Declaring Routes with Attributes
Attribute routing lets you specify a route template directly on a controller or action using attributes like [Route("products")] on the class and [HttpGet("{id:int}")] on a method, rather than relying on a single centrally registered convention-based template to infer the URL shape from the controller and action names. When a [Route] attribute is applied to the controller class, action-level route templates are typically treated as relative to it, so [Route("products")] on ProductController combined with [HttpGet("{id:int}/reviews")] on a GetReviews method produces the combined path products/{id:int}/reviews, giving fine-grained control over exactly what each endpoint's URL looks like independent of the class or method names chosen in code.
Cricket analogy: It is like a stadium assigning each specific gate a hand-picked entrance number and section label rather than relying on a generic numbering scheme derived from the stand's construction order, giving ground staff exact control over wayfinding.
Route Tokens and Combining with Verb Attributes
Attribute routing supports the special tokens [controller] and [action], which are replaced with the controller name (suffix stripped) and action method name respectively, so [Route("[controller]/[action]")] on a class produces behavior similar to convention-based routing but scoped to just that controller, which is useful when most of an application uses fully custom attribute routes but a few controllers still want name-derived URLs. HTTP-verb attributes such as [HttpGet], [HttpPost], [HttpPut], [HttpDelete], and [HttpPatch] can each accept an optional template argument that acts as both the route template for that action and an implicit restriction to that verb, meaning [HttpPost("{id:int}/approve")] both defines the URL shape and ensures only POST requests match it, removing the need for a separate explicit [Route] attribute on that method in most cases.

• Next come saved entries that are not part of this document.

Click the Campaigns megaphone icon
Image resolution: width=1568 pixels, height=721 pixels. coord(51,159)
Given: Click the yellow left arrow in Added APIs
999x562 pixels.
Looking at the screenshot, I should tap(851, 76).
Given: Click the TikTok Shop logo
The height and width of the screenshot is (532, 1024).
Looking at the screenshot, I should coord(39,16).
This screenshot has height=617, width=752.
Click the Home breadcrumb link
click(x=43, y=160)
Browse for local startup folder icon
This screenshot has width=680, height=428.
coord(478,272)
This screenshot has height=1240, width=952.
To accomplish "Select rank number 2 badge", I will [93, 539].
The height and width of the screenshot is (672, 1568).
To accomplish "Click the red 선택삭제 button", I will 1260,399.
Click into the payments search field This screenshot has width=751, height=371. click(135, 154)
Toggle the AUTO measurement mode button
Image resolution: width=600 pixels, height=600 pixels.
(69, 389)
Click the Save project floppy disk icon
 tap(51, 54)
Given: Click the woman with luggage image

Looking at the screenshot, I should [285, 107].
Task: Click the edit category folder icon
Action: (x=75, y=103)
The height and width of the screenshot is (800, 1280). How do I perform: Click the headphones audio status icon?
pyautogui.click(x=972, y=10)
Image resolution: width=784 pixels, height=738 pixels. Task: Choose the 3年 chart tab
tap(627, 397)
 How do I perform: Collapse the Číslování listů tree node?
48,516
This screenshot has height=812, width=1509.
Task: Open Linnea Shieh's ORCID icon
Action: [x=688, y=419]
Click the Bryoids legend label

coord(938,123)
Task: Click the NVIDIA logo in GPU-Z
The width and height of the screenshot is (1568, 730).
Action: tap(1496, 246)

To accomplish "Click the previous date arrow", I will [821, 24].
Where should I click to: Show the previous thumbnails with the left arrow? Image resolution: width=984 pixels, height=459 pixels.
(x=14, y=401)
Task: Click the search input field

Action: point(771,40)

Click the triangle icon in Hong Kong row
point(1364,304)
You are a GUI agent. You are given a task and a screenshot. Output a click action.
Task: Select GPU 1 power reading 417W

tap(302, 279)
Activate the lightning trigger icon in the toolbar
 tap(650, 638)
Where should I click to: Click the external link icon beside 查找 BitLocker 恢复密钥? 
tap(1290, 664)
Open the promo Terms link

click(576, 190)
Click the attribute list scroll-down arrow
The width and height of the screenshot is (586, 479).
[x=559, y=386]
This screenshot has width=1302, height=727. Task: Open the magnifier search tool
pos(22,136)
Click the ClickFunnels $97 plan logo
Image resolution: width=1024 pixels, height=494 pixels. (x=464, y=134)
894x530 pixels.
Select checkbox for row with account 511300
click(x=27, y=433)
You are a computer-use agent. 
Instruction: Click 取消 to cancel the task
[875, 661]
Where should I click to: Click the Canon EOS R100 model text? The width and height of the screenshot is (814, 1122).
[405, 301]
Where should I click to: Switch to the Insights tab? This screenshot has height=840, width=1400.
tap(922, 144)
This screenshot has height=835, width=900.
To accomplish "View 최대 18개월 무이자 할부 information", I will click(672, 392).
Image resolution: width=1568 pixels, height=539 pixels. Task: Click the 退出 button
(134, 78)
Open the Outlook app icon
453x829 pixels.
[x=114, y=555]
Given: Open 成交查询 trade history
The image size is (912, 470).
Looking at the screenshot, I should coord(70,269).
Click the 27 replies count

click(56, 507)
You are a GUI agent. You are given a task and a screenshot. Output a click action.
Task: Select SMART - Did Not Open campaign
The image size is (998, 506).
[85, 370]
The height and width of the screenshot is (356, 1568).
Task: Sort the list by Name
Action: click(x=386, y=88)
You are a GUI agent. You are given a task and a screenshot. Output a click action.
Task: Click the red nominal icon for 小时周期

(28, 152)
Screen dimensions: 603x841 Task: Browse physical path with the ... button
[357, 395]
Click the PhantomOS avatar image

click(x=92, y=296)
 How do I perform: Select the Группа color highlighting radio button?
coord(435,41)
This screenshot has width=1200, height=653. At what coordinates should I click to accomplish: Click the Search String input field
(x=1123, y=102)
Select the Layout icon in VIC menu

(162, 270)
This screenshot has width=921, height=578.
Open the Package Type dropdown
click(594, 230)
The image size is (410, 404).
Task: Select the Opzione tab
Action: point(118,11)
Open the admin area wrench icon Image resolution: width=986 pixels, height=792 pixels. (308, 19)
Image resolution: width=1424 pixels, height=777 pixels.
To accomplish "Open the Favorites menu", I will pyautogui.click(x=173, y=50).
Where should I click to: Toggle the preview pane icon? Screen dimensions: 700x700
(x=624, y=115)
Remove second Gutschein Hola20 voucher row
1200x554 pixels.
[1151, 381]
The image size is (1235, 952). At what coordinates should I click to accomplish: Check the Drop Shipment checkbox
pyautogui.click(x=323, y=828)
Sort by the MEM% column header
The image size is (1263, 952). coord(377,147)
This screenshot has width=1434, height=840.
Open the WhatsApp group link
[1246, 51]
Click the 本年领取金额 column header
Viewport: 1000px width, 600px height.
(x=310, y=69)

Cricket analogy: It is like a scoreboard operator using shorthand codes that auto-expand to the batter's and bowler's actual names for that specific match, saving manual re-entry while still producing a fully specific display.
[Route("api/products")]
[ApiController]
public class ProductsController : ControllerBase
{
[HttpGet]
public IActionResult GetAll() => Ok(_repo.GetAll());
[HttpGet("{id:int}")]
public IActionResult GetById(int id)
{
var product = _repo.Find(id);
return product is null ? NotFound() : Ok(product);
}
[HttpGet("{id:int}/reviews")]
public IActionResult GetReviews(int id) => Ok(_repo.GetReviews(id));
[HttpPost]
public IActionResult Create(ProductDto dto) =>
CreatedAtAction(nameof(GetById), new { id = dto.Id }, dto);
}You can prefix every route in a controller with a version segment using [Route("api/v{version:apiVersion}/products")] combined with API versioning packages, or simply a literal like [Route("api/v2/products")], keeping versioning concerns out of every individual action's route template.
Mixing Attribute and Convention-Based Routing
A single ASP.NET Core application can use both routing styles simultaneously: controllers decorated with at least one [Route] or Http-verb template attribute on any action opt into attribute routing for that entire controller, while controllers without any routing attributes continue to be matched by the conventional routes registered via app.MapControllerRoute. This is common in real applications where API controllers use precise attribute routes like api/v1/orders/{id:int} for predictable REST endpoints, while traditional MVC controllers serving Razor views rely on the flexible convention-based {controller}/{action}/{id?} default, and the two systems coexist without conflict because the framework evaluates a controller's own attribute routes before falling back to conventional route matching for that controller.
Cricket analogy: It is like a cricket board running both a tightly scheduled international Test series with fixed venues and dates alongside a flexible domestic T20 league that follows a rotating round-robin format, both operating under the same governing body without conflict.
A controller cannot mix attribute-routed and convention-routed actions inconsistently in a way that relies on the convention route matching an attribute-routed controller's actions: once any action on a controller has a route attribute, that controller is fully opted into attribute routing, and any action on it without its own route template becomes unreachable via the conventional default route.
- Attribute routing declares route templates directly via [Route] on the class and [HttpGet]/[HttpPost]/etc. on actions.
- Controller-level [Route] templates combine with action-level templates to build the full path.
- The [controller] and [action] tokens let attribute routes still derive segments from class/method names when desired.
- HTTP-verb attributes like [HttpPost("{id:int}/approve")] define both the route template and the allowed verb in one declaration.
- A single application can mix attribute routing and convention-based routing across different controllers.
- Once any action on a controller uses a route attribute, that entire controller is opted into attribute routing.
- Attribute routing is the standard approach for Web APIs because it gives precise, predictable REST-style URLs.
Practice what you learned
1. What happens when [Route("products")] is applied to a controller class and [HttpGet("{id:int}")] to one of its actions?
2. What do the [controller] and [action] tokens do in an attribute route template?
3. What does supplying a template to an HTTP-verb attribute, like [HttpPost("{id:int}/approve")], accomplish?
4. Can attribute routing and convention-based routing be used in the same application?
5. What happens to an action without its own route template once another action on the same controller has a route attribute?